A ALGUIEN se le ocurrió enviar al titular de la SEDESON, Luis Alberto Plascencia para intentar el inicio del diálogo, con la novedad de que quiso convencer a base de saliva, sin facultades para nada y sin poder de decisión tampoco para nada, por lo cual fue mandado por un tubo.
Miren, la posición de los yaquis inconformes es que no se moverán de ahí hasta que el Gobierno de Sonora les entregue los recursos que están comprometidos en el marco de un paquete de apoyos donde el Gobierno Federal pone el 80% a través de la Comisión Nacional para el Desarrollo de los Pueblos Indígenas y el 20% restante lo pone el Gobierno del Estado.
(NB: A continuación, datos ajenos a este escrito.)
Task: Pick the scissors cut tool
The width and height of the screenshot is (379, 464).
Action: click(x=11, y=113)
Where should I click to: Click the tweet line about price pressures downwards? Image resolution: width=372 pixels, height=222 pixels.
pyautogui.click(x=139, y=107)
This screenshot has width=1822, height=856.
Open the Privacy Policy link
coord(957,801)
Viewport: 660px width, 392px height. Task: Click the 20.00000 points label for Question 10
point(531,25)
NO TIENEN la menor intención de dialogar con Díaz Nieblas e incluso exigen su destitución ante la presunción de que la falta de ese recurso se debe a actos de corrupción.
Pues todo esto ocurre en Sonora mientras que el gobernador Padrés se encuentra vacacionando supuestamente en una aristocrática cabaña en Lake Tahoe y mientras que sus "operadores" políticos andan en lo mismo en destinos turísticos nacionales e internacionales.
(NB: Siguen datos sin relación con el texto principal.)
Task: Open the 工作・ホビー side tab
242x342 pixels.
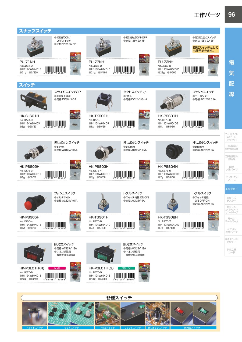Action: 233,189
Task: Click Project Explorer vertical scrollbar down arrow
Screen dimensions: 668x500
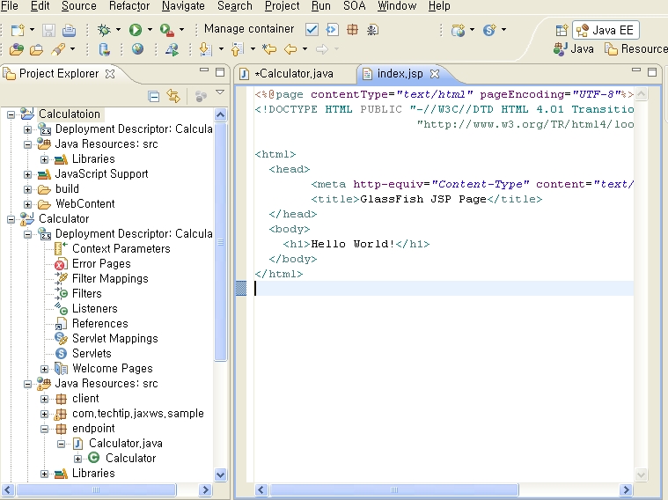Action: [221, 474]
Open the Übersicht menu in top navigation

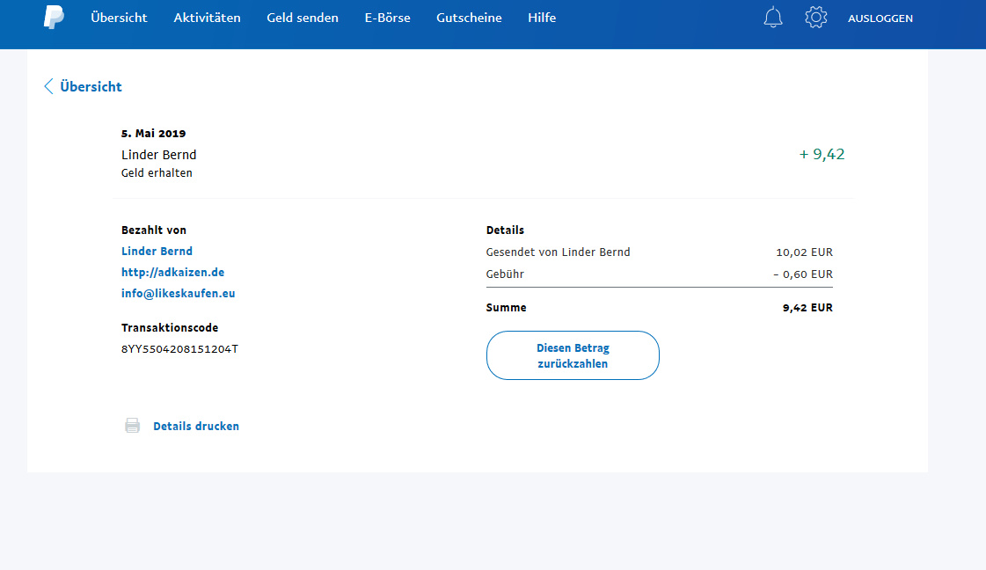(119, 18)
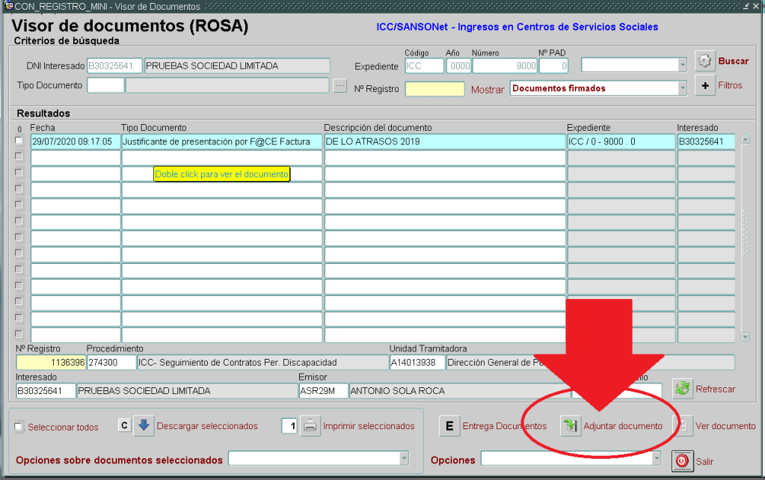Tick the second result row checkbox

click(19, 157)
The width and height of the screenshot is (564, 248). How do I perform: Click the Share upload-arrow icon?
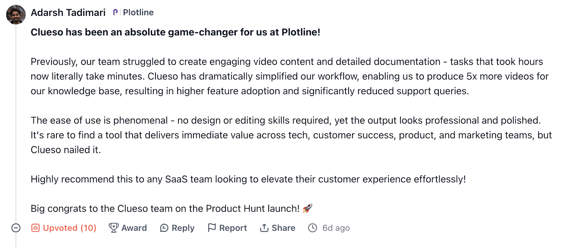[264, 228]
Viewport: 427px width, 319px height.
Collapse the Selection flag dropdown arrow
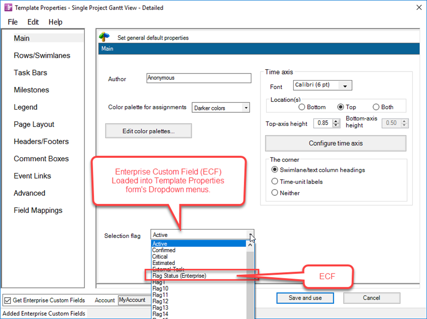click(x=250, y=235)
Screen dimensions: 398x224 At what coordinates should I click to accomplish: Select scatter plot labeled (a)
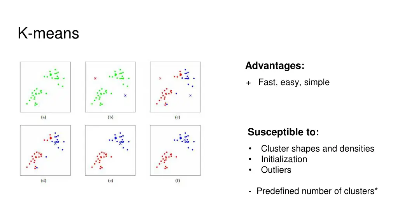[x=45, y=87]
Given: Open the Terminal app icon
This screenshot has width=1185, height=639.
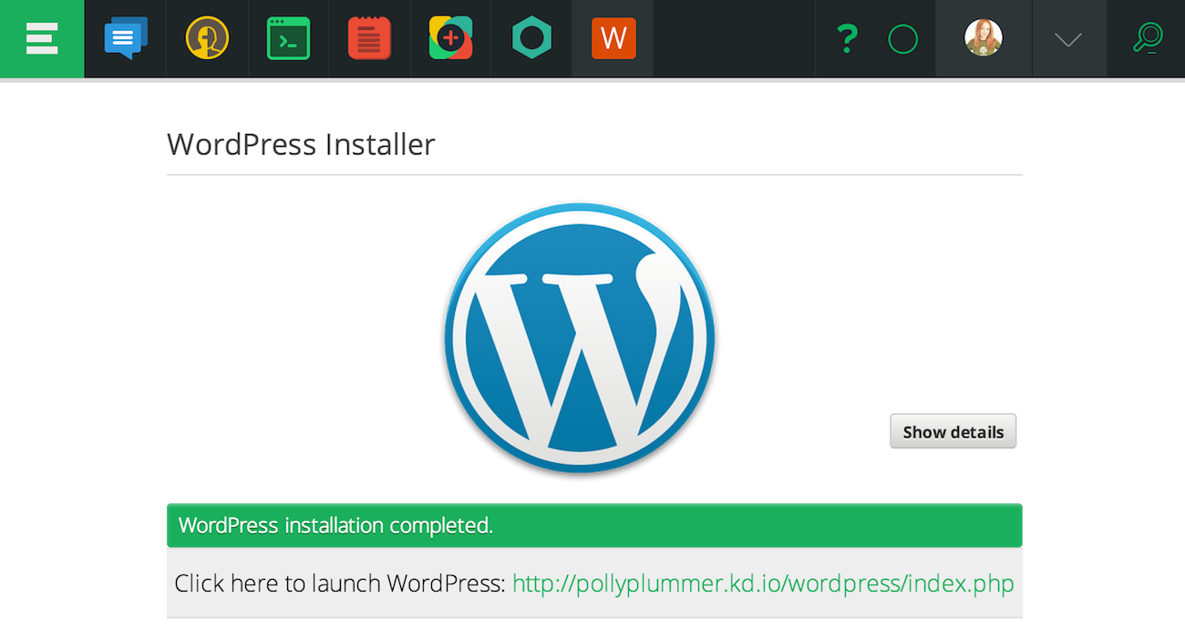Looking at the screenshot, I should 288,38.
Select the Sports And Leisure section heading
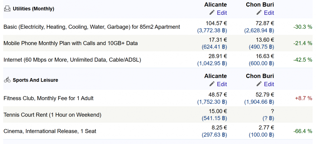This screenshot has width=316, height=144. (35, 80)
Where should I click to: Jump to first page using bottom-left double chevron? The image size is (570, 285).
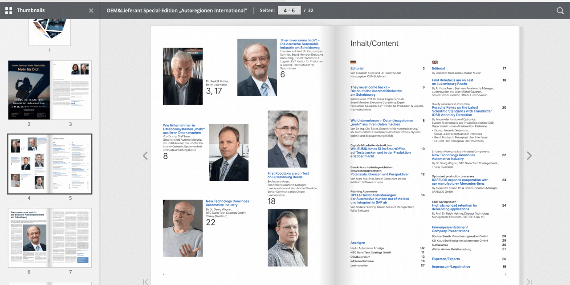coord(146,281)
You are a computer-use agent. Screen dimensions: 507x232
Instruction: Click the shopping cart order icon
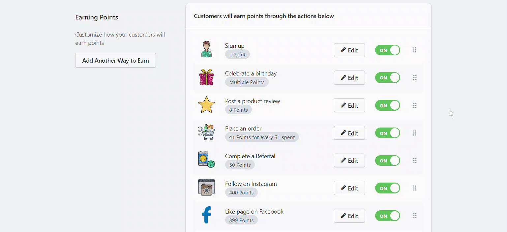tap(206, 132)
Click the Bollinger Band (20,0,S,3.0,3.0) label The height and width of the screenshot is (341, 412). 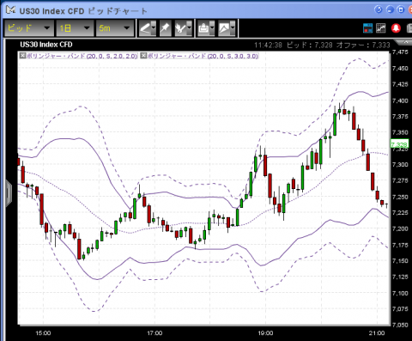click(x=203, y=56)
Y EN LO QUE respecta al argumento oficial de que es por la deuda heredada de anteriores gobiernos, la razón de que se pretendan aplicar más y más caros impuestos en Sonora, pues ya no les sirve de nada al quedar claro que Padrés se equivocó una vez más al querer justificar sus incompetencias y corruptelas.
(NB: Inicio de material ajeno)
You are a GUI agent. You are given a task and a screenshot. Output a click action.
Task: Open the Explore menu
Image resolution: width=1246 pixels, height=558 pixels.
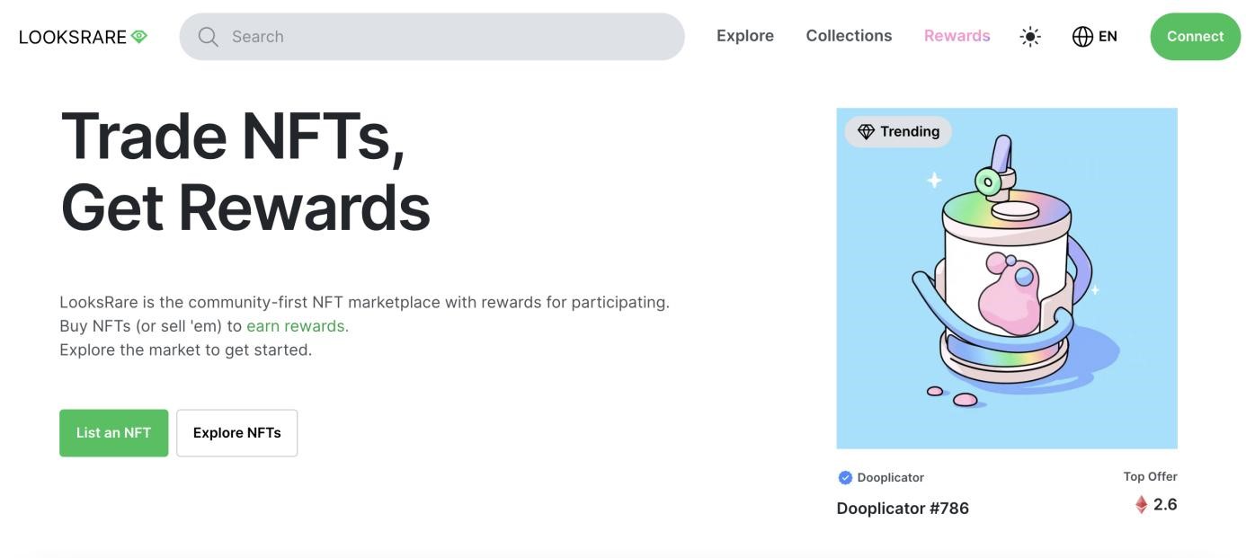tap(744, 36)
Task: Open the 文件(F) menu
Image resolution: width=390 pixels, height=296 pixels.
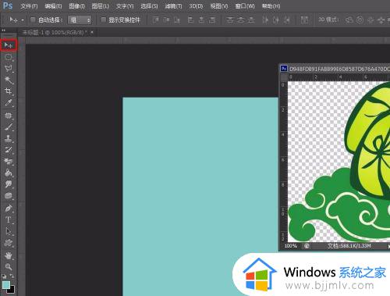Action: 29,6
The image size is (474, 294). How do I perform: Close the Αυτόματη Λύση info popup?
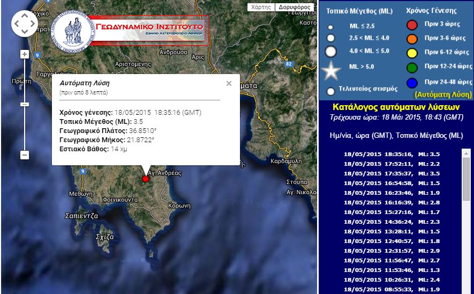point(229,84)
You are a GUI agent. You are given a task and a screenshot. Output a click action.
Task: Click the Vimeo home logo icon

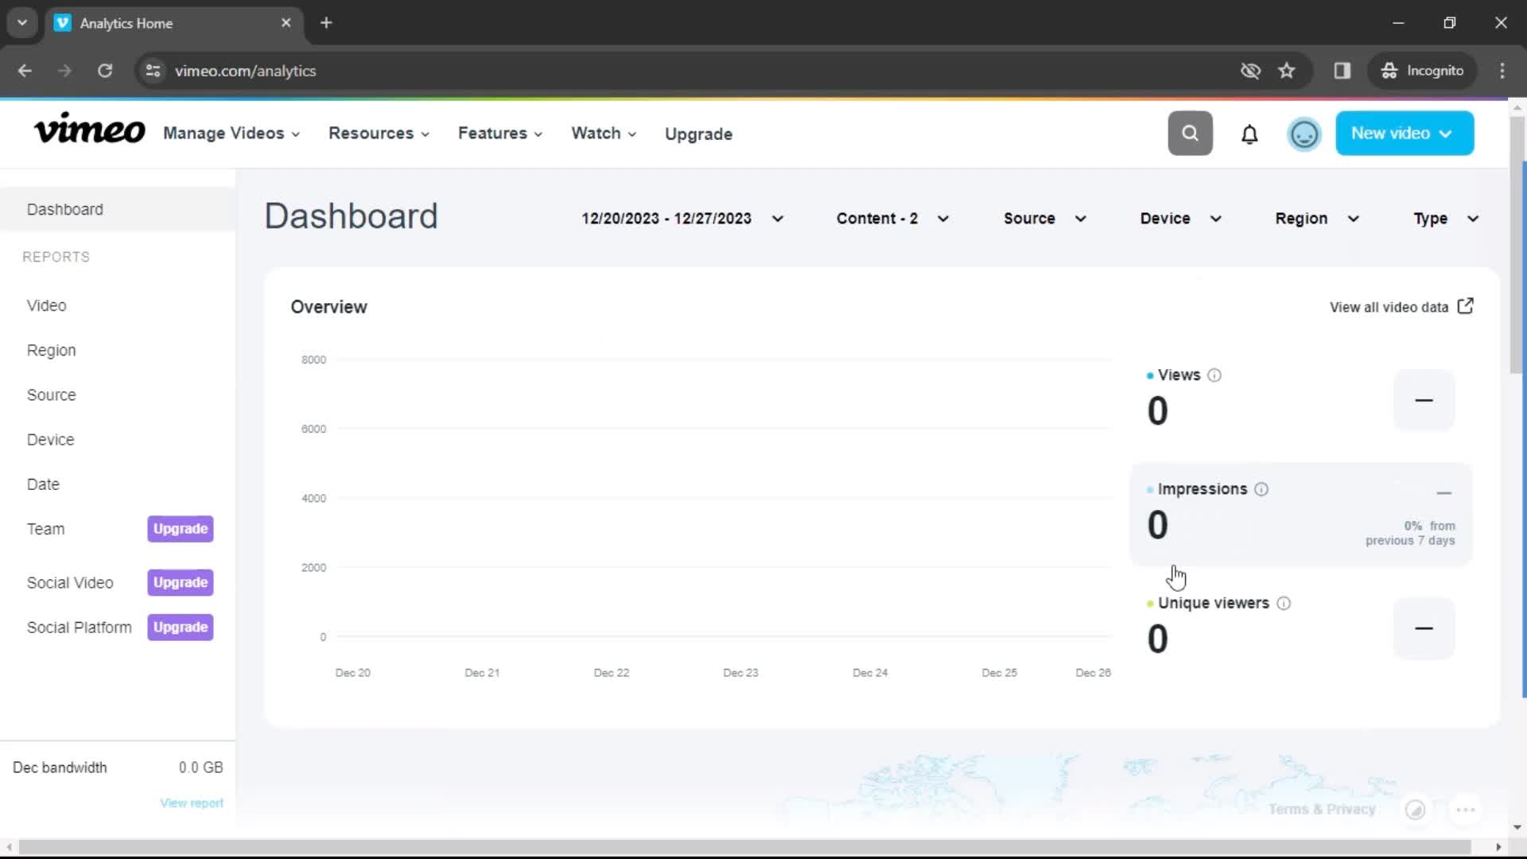click(88, 133)
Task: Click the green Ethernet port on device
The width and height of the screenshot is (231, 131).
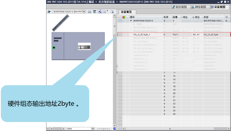Action: [54, 48]
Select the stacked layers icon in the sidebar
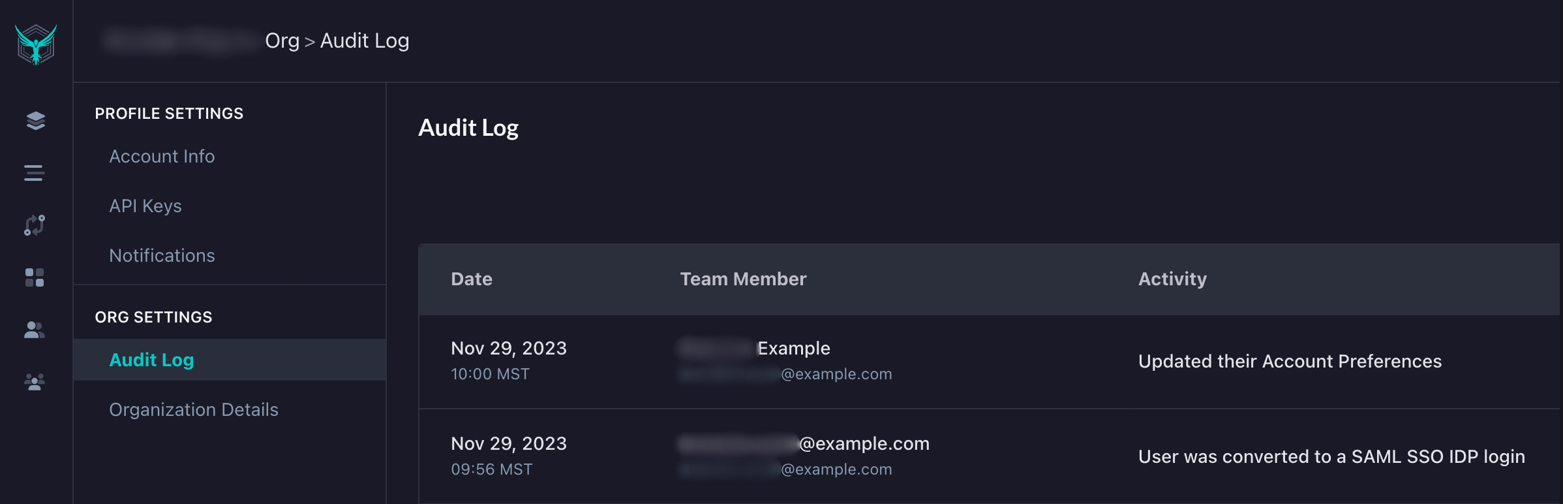 click(x=33, y=120)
Miren, cuando Eduardo Bours Castelo asumió la gubernatura en el 2003, recibió una deuda de cinco mil 400 millones de pesos y al concluir su mandato el 2009 la dejó en ocho mil 400 millones incluidos los cuatro mil millones para financiar las obras del Plan Sonora Proyecta.
En esos seis años la deuda a largo plazo de los ayuntamientos de mil millones de pesos se liquidó prácticamente en su totalidad de 1 mil millones de pesos y se disminuyó la deuda de organismos paraestatales de mil 600 millones de pesos a mil 300 millones de pesos.
Las comparaciones son odiosas, pero vean que mientras en seis años Bours acumuló una deuda por tres mil millones de pesos incluido el PSP, para el cierre del 2010, el primer año completo de Guillermo Padrés asciende a diez mil 400 millones de pesos o sea el primer año el aumento fue de dos mil millones, más de la mitad que en todo el sexenio boursista.
Así que por ahí no es chavalos, porque capaz de que salga a la luz pública que gracias a la torpeza en la reestructura de la deuda que estuvo a cargo del ahora alcalde de Hermosillo, ahora el Gobierno de Sonora debe estar debiendo alrededor de 14 mil millones de pesos y a como van las cosas, si es que no se van, para abril o para mayo, ésta ascenderá para el 2015 a los 18 mil millones de pesos.